That’s where Beck needs to match Milroe if Georgia is to win: It’s time to let it rip vertically. Alabama’s defensive backs are vulnerable, but no quarterback has taken advantage. Beck can — and has to — to win the game. If he does, the Kentucky game will feel like a distant memory, but if he doesn’t, the skepticism will only get louder. But who is going to be the playmaker for Georgia? Alabama always seems to have one at receiver, and freshman Ryan Williams looks like that player. Someone for Georgia has to emerge to fill the Brock Bowers-Ladd McConkey-AD Mitchell role.

We’ve talked about the implications of a loss on both sides, but which team’s trajectory/season outlook changes the most with a win?
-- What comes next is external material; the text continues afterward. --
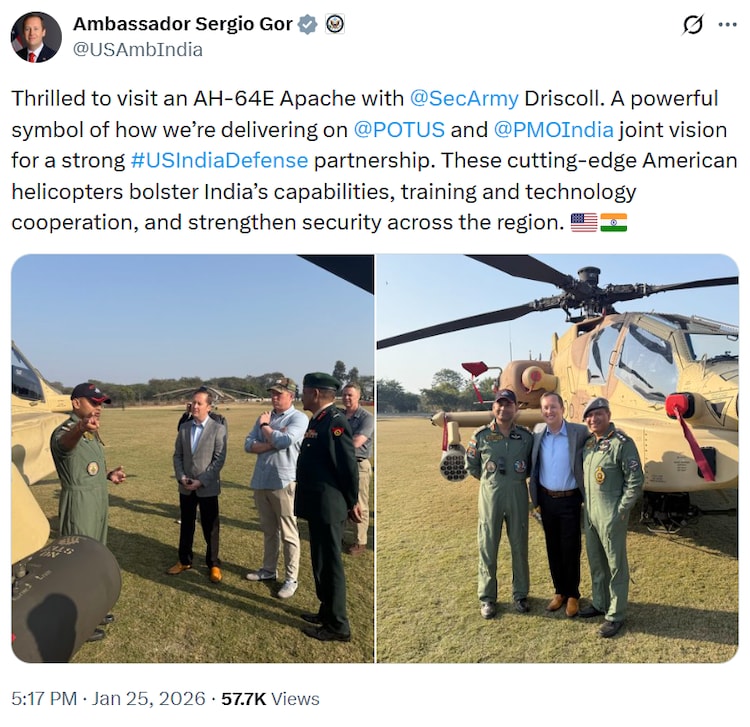Viewport: 750px width, 727px height.
Task: Click the US flag emoji
Action: coord(584,222)
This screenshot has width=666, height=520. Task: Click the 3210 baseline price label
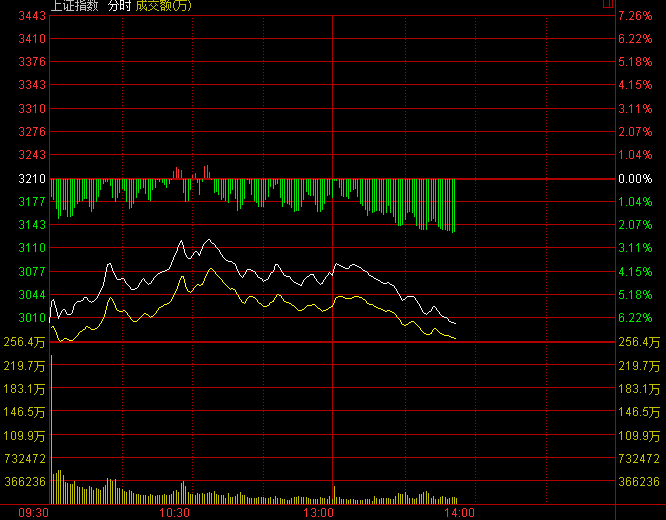tap(32, 179)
Emerson: It’s so hard to say because both teams have other big games where they can make up for losing this game or cancel out winning it. The winner gets a quality win to impress the CFP committee, and I’m not sure the loser suffers unless it’s a blowout.

An underrated benefit to having this game so early in the season is the ability to see how these teams stack up against another (presumably) elite team, without a loss automatically costing them a Playoff spot. Three weeks after this showdown, Georgia goes to Texas, and Alabama goes to Tennessee. Win or lose, both Georgia and Alabama will come away with things they need to work on.

Georgia, of course, already had a gut-check game at Kentucky, and maybe the Bulldogs benefit from that. Or maybe Alabama having a slight scare against South Florida and having to play at Wisconsin negates that. Or maybe Georgia already had a measuring stick game when it played Clemson, and it just has been spinning its wheels since then.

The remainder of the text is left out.